• [WHAT THE TASK ASKS]: All entries below are to be retyped in full, precisely as they appear.
BEGIN MATERIAL PROVIDED
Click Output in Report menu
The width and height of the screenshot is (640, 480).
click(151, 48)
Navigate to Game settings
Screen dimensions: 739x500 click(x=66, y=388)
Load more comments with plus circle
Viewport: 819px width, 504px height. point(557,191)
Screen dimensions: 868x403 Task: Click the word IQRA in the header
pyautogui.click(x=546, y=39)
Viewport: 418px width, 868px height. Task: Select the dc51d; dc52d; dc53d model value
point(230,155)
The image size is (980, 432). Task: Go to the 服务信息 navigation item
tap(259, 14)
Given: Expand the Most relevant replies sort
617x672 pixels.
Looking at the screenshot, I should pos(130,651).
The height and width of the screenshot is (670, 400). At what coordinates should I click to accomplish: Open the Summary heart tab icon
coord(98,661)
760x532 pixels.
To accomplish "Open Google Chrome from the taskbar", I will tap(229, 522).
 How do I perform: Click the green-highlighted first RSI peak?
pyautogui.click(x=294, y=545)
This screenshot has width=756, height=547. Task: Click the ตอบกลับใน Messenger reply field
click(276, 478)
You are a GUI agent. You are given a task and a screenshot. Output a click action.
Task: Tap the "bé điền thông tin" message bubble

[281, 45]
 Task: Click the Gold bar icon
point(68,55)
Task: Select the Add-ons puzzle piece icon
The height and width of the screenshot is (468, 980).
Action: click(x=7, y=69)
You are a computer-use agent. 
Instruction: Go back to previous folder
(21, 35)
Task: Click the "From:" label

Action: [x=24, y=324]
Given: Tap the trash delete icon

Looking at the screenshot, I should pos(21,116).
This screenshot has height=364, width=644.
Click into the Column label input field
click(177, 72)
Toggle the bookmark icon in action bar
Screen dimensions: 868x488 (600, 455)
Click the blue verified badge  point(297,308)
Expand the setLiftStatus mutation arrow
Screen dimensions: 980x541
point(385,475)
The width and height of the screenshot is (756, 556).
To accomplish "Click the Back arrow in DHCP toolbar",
END MATERIAL PROVIDED
• [EXERCISE ANSWER]:
Click Output in Report menu
The width and height of the screenshot is (640, 480).
click(151, 48)
Navigate to Game settings
Screen dimensions: 739x500 click(x=66, y=388)
Load more comments with plus circle
Viewport: 819px width, 504px height. point(557,191)
Screen dimensions: 868x403 Task: Click the word IQRA in the header
pyautogui.click(x=546, y=39)
Viewport: 418px width, 868px height. Task: Select the dc51d; dc52d; dc53d model value
point(230,155)
The image size is (980, 432). Task: Go to the 服务信息 navigation item
tap(259, 14)
Given: Expand the Most relevant replies sort
617x672 pixels.
Looking at the screenshot, I should pos(130,651).
The height and width of the screenshot is (670, 400). At what coordinates should I click to accomplish: Open the Summary heart tab icon
coord(98,661)
760x532 pixels.
To accomplish "Open Google Chrome from the taskbar", I will tap(229, 522).
 How do I perform: Click the green-highlighted first RSI peak?
pyautogui.click(x=294, y=545)
This screenshot has width=756, height=547. Task: Click the ตอบกลับใน Messenger reply field
click(276, 478)
You are a GUI agent. You are given a task and a screenshot. Output a click action.
Task: Tap the "bé điền thông tin" message bubble

[281, 45]
 Task: Click the Gold bar icon
point(68,55)
Task: Select the Add-ons puzzle piece icon
The height and width of the screenshot is (468, 980).
Action: click(x=7, y=69)
You are a computer-use agent. 
Instruction: Go back to previous folder
(21, 35)
Task: Click the "From:" label

Action: [x=24, y=324]
Given: Tap the trash delete icon

Looking at the screenshot, I should pos(21,116).
This screenshot has height=364, width=644.
Click into the Column label input field
click(177, 72)
Toggle the bookmark icon in action bar
Screen dimensions: 868x488 (600, 455)
Click the blue verified badge  point(297,308)
Expand the setLiftStatus mutation arrow
Screen dimensions: 980x541
point(385,475)
The width and height of the screenshot is (756, 556).
To accomplish "Click the Back arrow in DHCP toolbar",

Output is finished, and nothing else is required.